Define the planning strategy your AI Agent should use when breaking down tasks and solving problems

agent_model
default:magpie-2.0
required

The agent model determines the processing mode for Converse requests. Each model maps to one of three modes available in the Datagrid UI:

Agentic mode (full tool use, planning, and multi-step reasoning):

  • magpie-2.0 — Default. Agentic model with proactive planning and reasoning.
  • magpie-2.5 — Beta. Our latest agentic model — faster, more adaptable, and built to handle a broader range of real-world tasks.
  • magpie-1.1 — Previous-generation agentic model.

Ask mode (lightweight, single-turn Q&A):

  • magpie-1.1-flash — Fast model optimized for RAG use cases. Only supports the semantic_search tool. A 400 error will be returned if other tools are specified.

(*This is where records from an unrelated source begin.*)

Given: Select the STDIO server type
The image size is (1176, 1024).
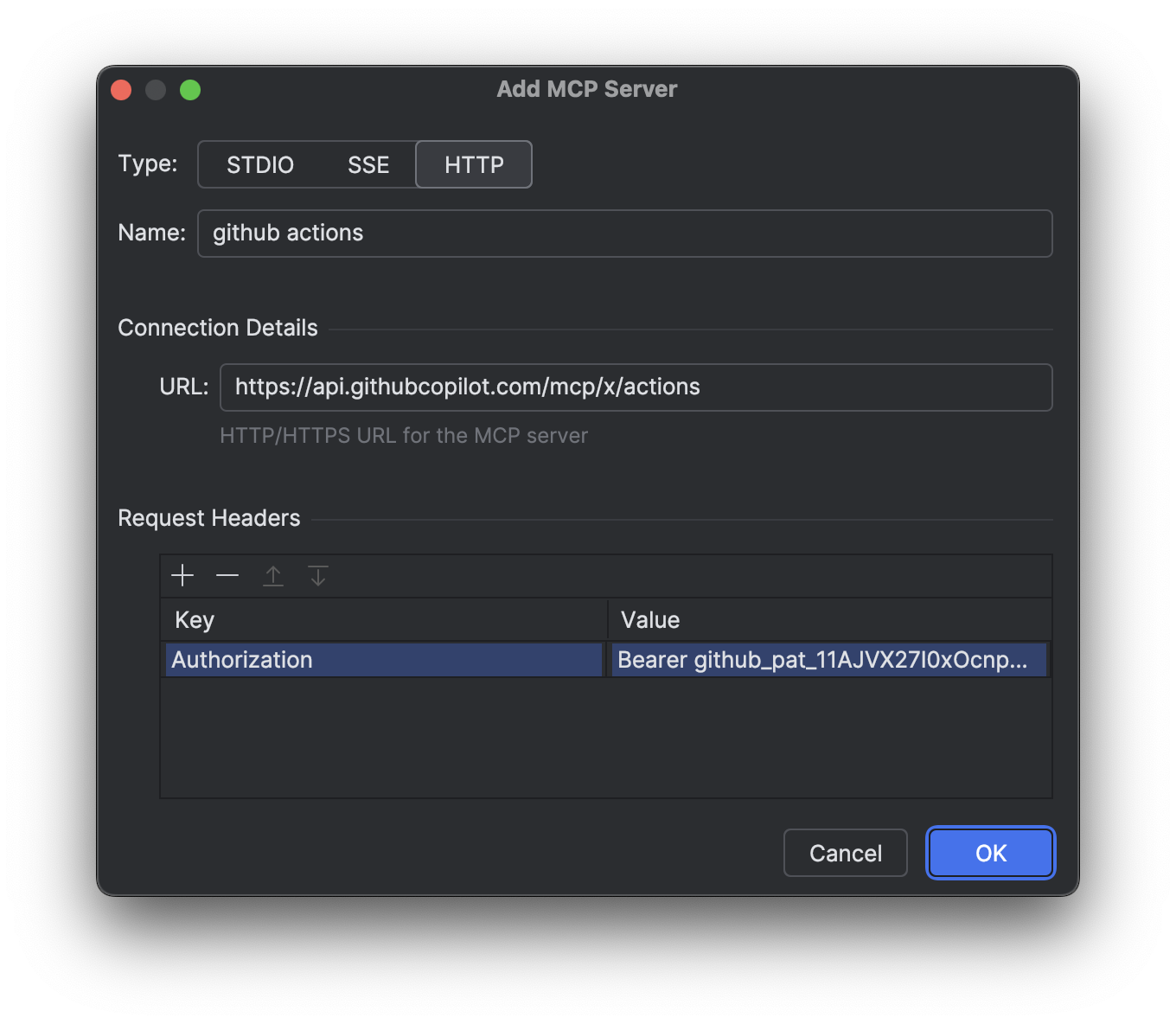Looking at the screenshot, I should point(260,164).
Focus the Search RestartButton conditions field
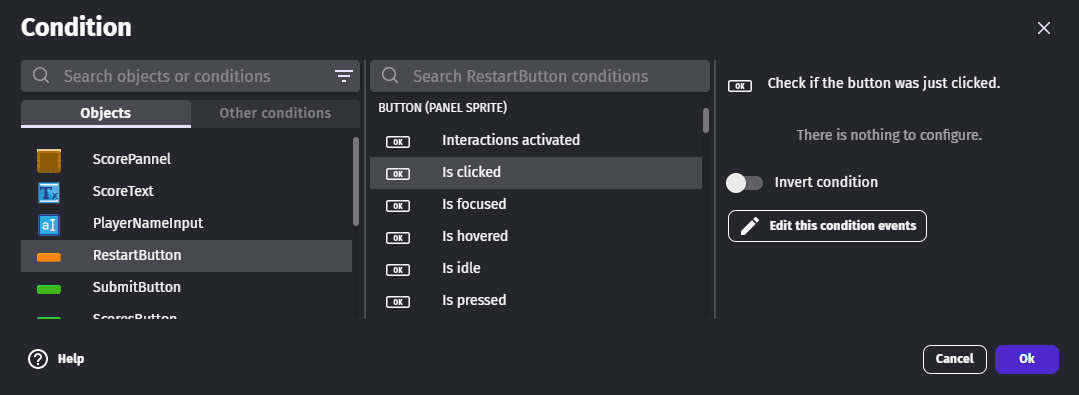The height and width of the screenshot is (395, 1079). (x=540, y=76)
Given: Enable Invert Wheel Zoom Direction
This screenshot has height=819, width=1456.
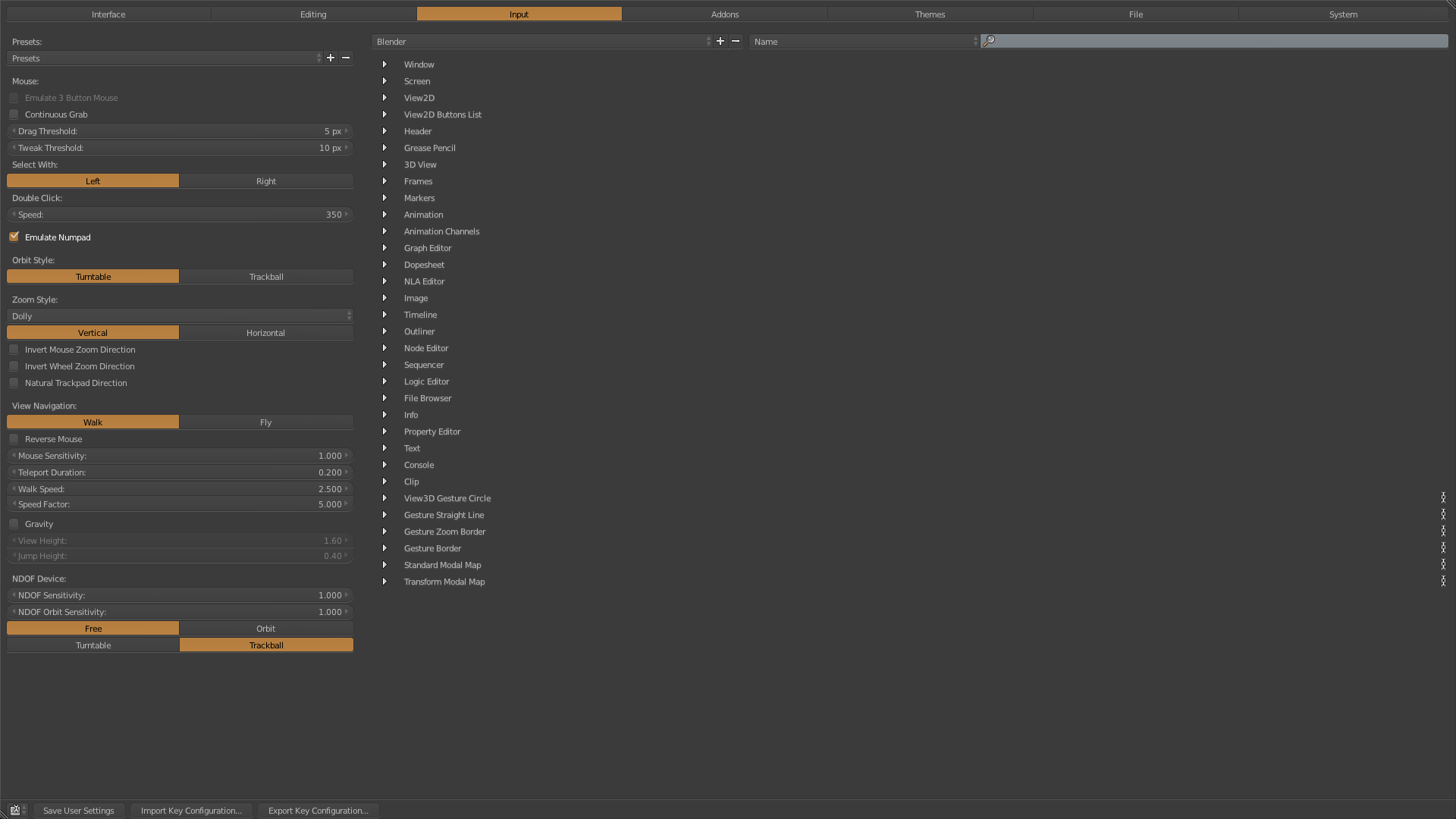Looking at the screenshot, I should 14,366.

Structured outputs are not supported.

Fastest mode (direct LLM response, no tool execution):

  • llm-only — Runs a direct LLM conversation with no planning or tool calls. A 400 error will be returned if tools are specified. Structured outputs are not supported.

Can also accept any custom string value for future model versions.

Available options:
magpie-1.1,
magpie-1.1-flash,
magpie-2.0,
magpie-2.5,
llm-only
llm_model
default:gemini-2.5-flash
required

The LLM used to generate responses.

Available options:
gemini-3-pro-preview,
gemini-3.1-pro-preview,
gemini-3-flash-preview,
gemini-2.5-pro,
gemini-2.5-pro-preview-05-06,
gemini-2.5-flash,
gemini-2.5-flash-preview-04-17,
gemini-2.5-flash-native-audio-preview-12-2025,
gemini-2.5-flash-lite,
gpt-5,
gpt-5.1,
gemini-2.0-flash-001,
gemini-2.0-flash,
gemini-1.5-pro-001,
gemini-1.5-pro-002,
gemini-1.5-flash-002,
gemini-1.5-flash-001,
chatgpt-4o-latest,
gpt-4o,
gpt-4,
gpt-4-turbo,
gpt-4o-mini
tools
object[]
required

Tools that this agent can use.

mcp_servers
object[]
required

Registered MCP servers enabled for this agent.